(Stored data)
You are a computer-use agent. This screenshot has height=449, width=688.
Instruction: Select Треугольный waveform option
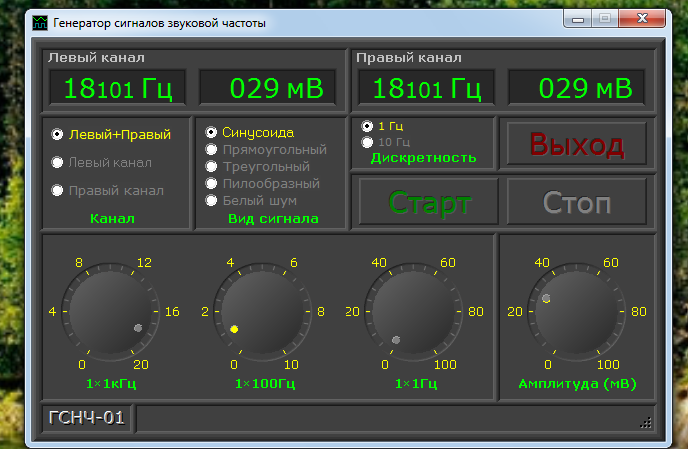pos(212,166)
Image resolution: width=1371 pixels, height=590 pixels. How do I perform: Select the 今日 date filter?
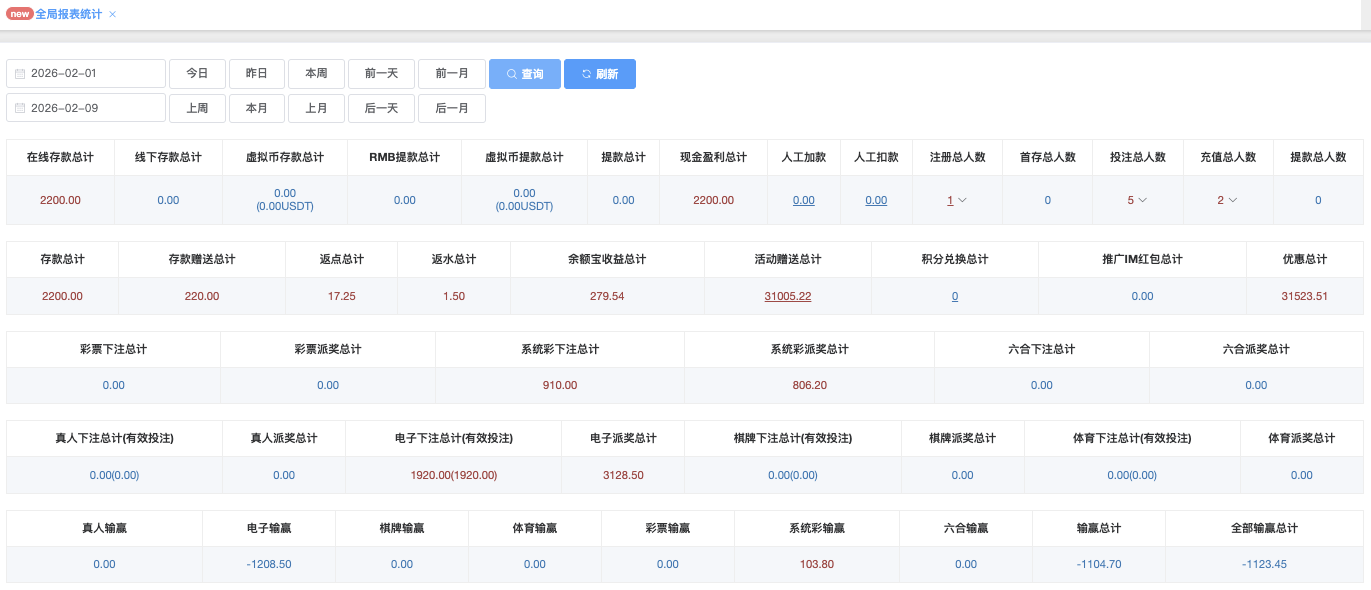[x=197, y=74]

Your instructions: Write out every line of the entries again, requests included, but leave the pictures out. Raise each coordinate in the answers by 63.

Task result:
You are a computer-use agent. This screenshot has height=449, width=688.
Instruction: Select Треугольный waveform option
pos(275,229)
Image resolution: width=1371 pixels, height=590 pixels. How do I perform: Select the 今日 date filter?
[x=260, y=137]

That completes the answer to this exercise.